__How to complete this task__.
Count the lines in the material below that contain the word "click". Reply with the number alone.

── Data to examine

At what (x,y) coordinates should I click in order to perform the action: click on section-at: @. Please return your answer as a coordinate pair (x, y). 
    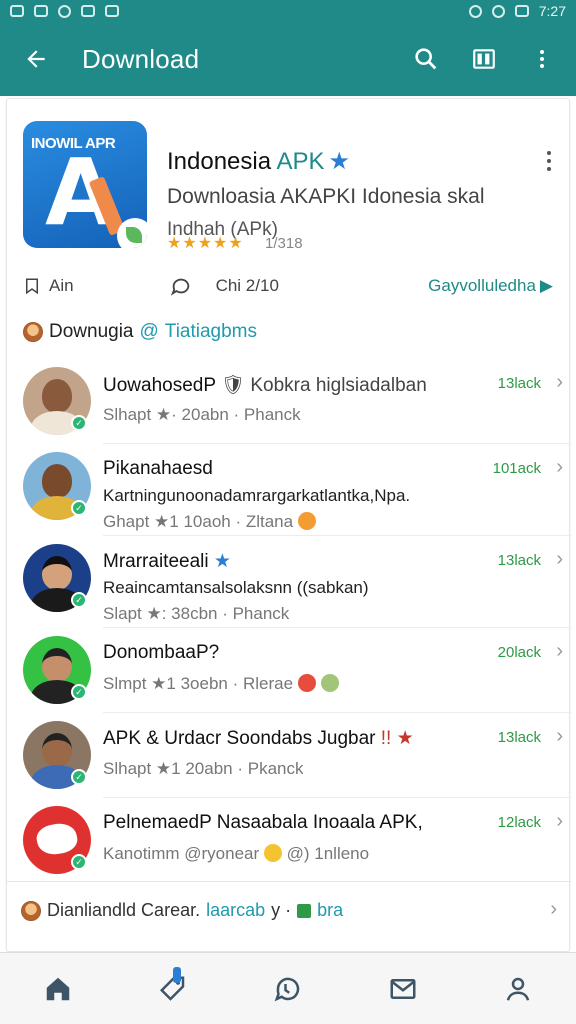
    Looking at the image, I should click on (149, 332).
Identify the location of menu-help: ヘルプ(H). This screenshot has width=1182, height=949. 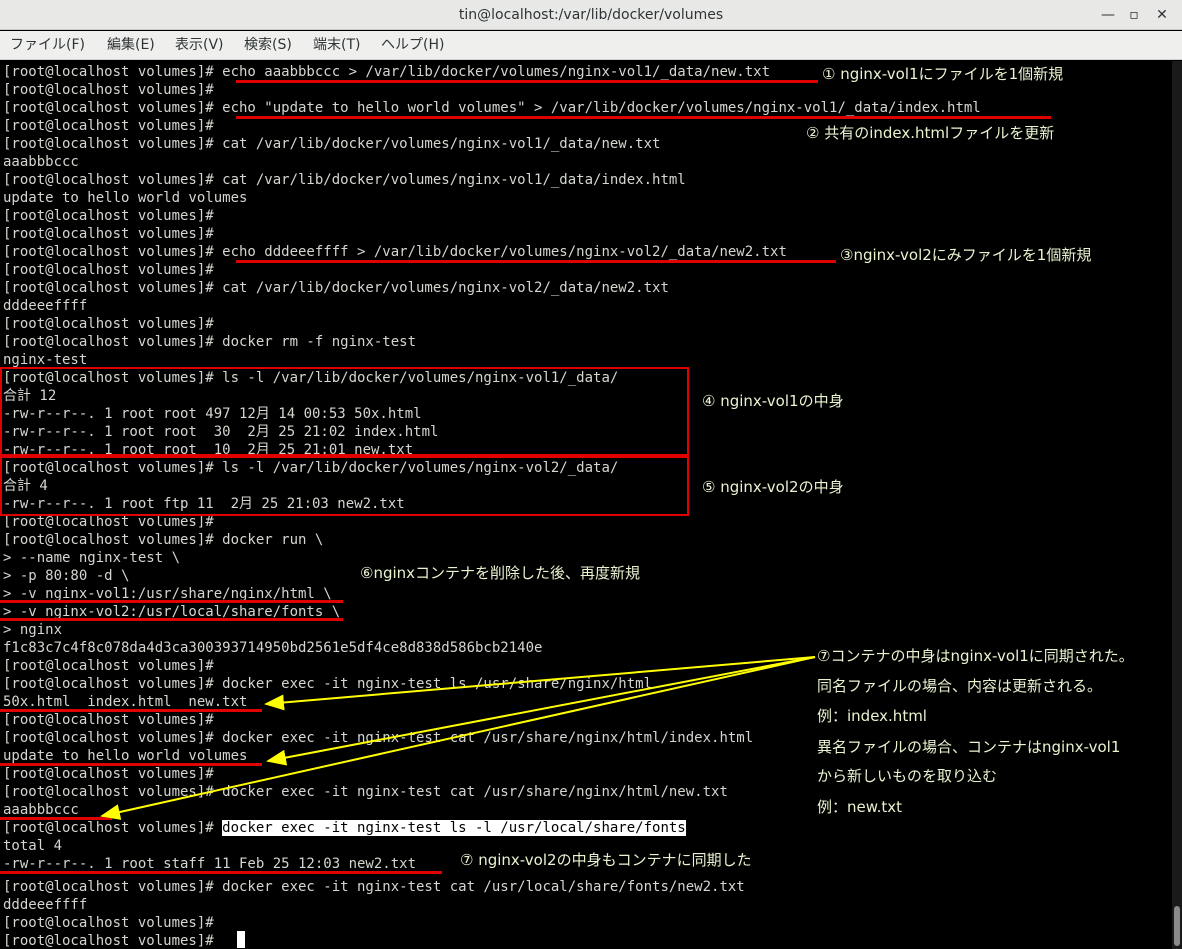
(412, 46).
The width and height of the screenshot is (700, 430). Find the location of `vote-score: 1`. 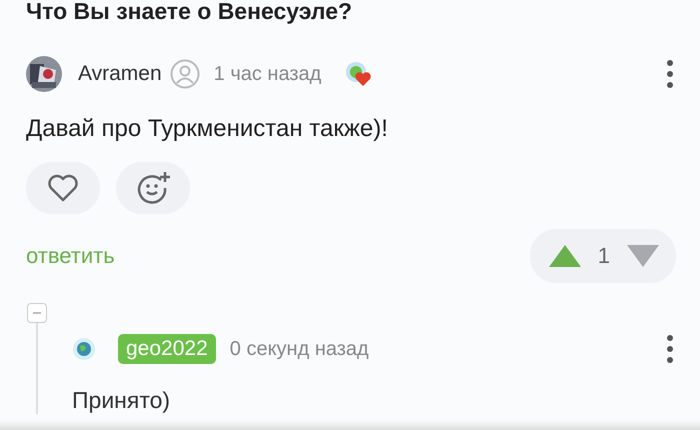

vote-score: 1 is located at coordinates (604, 256).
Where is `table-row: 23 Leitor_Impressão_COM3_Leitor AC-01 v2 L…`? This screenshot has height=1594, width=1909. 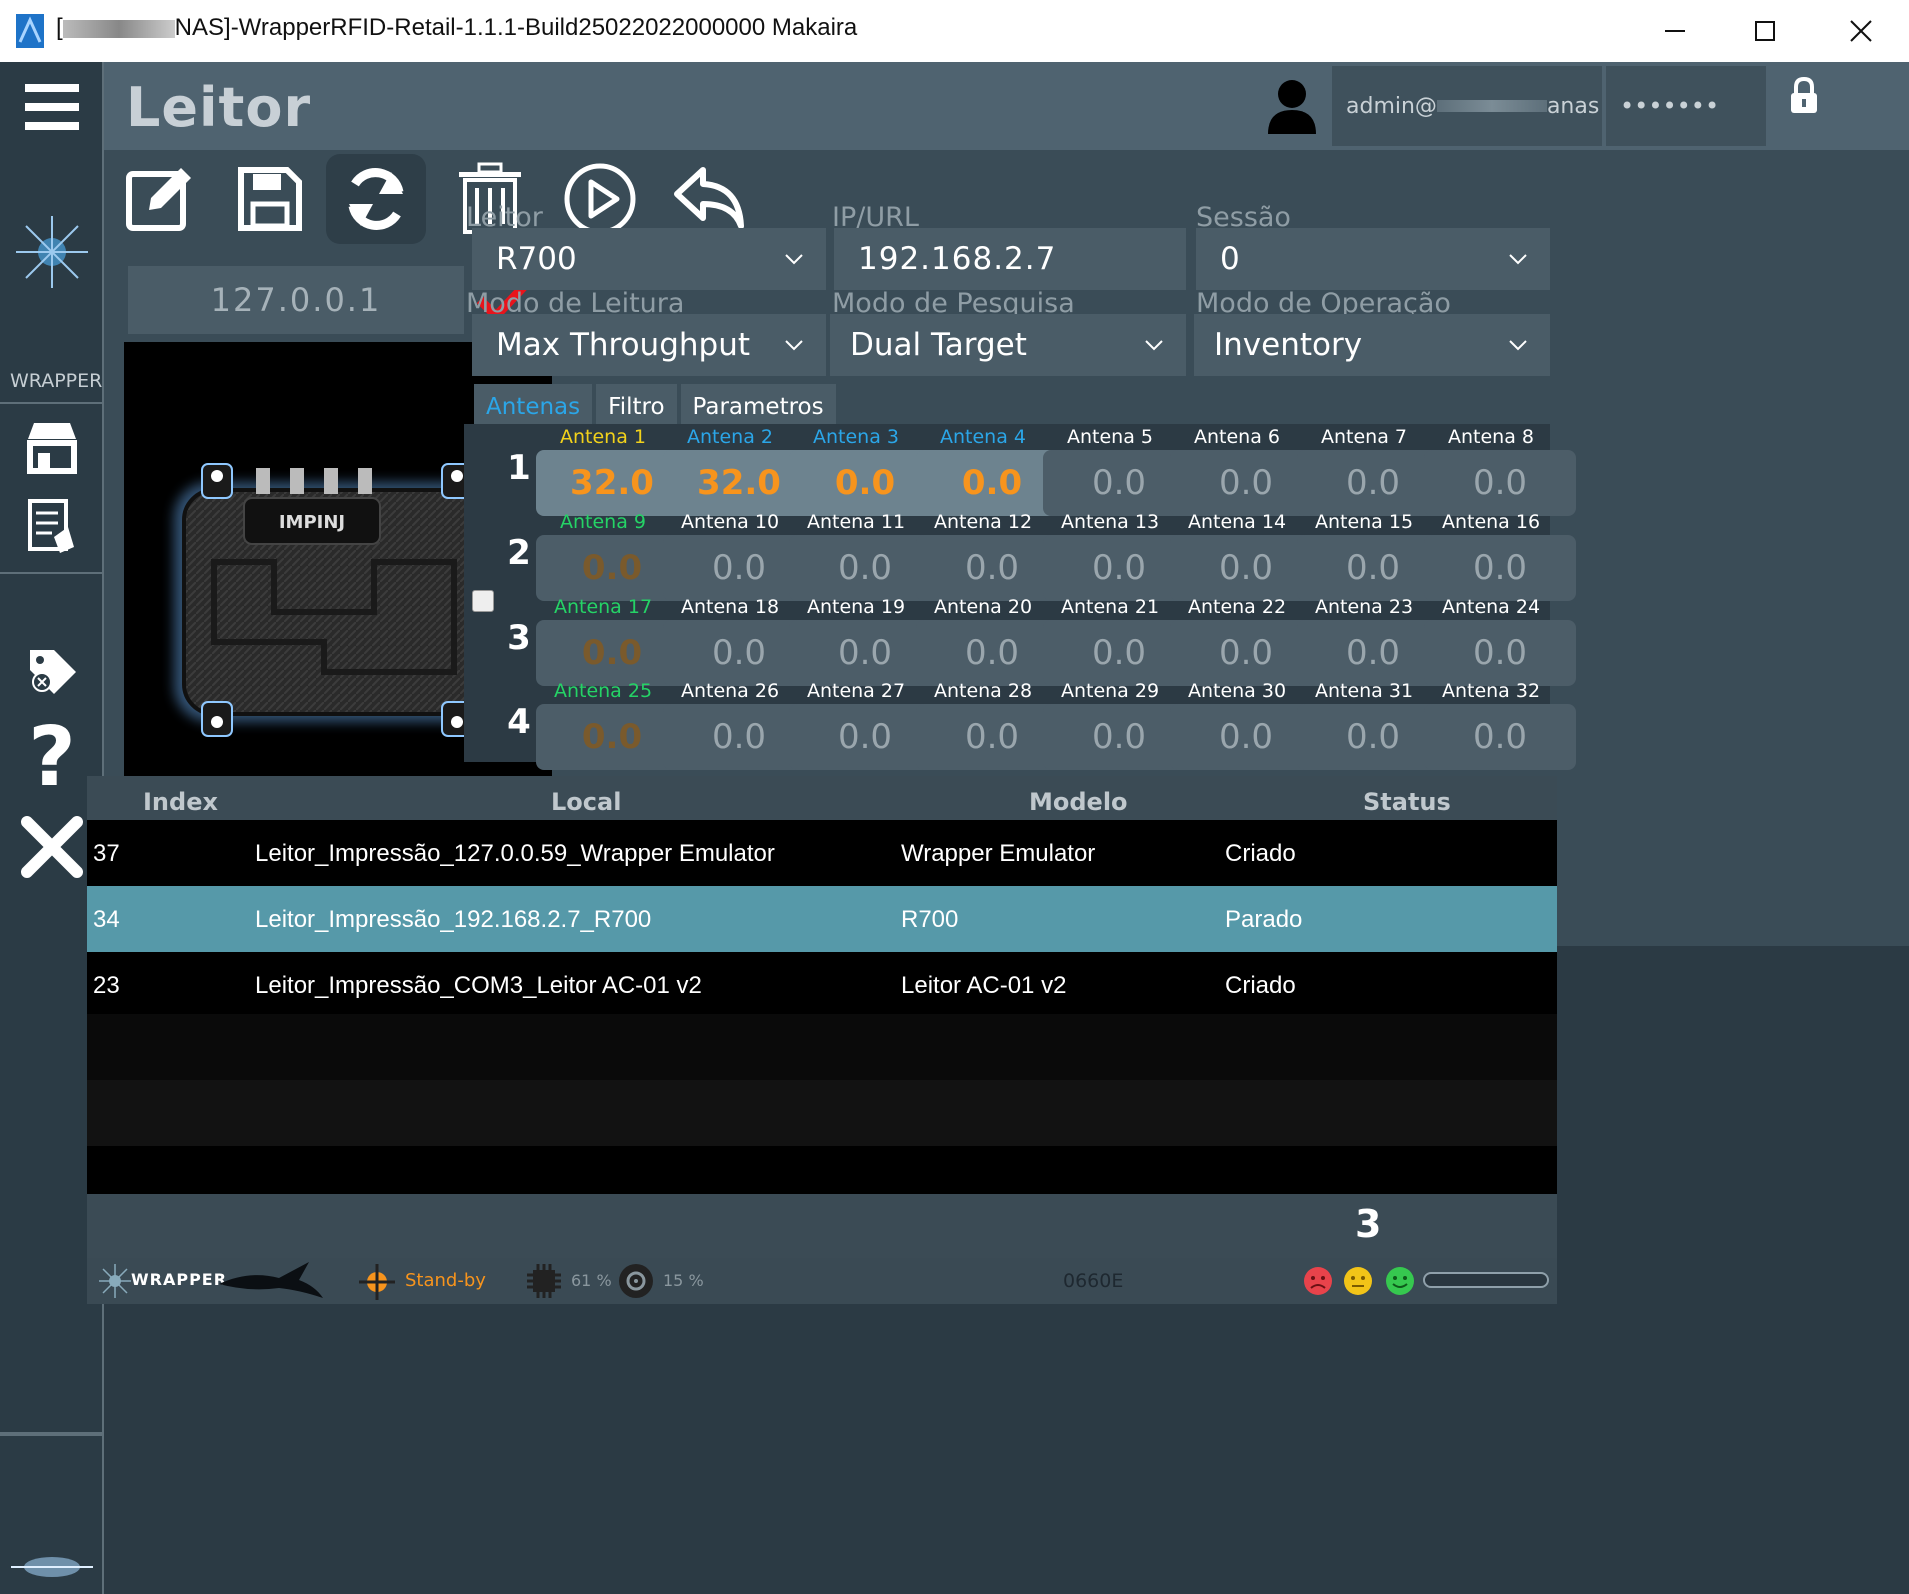
table-row: 23 Leitor_Impressão_COM3_Leitor AC-01 v2 L… is located at coordinates (822, 985).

────

__Exercise result__.
2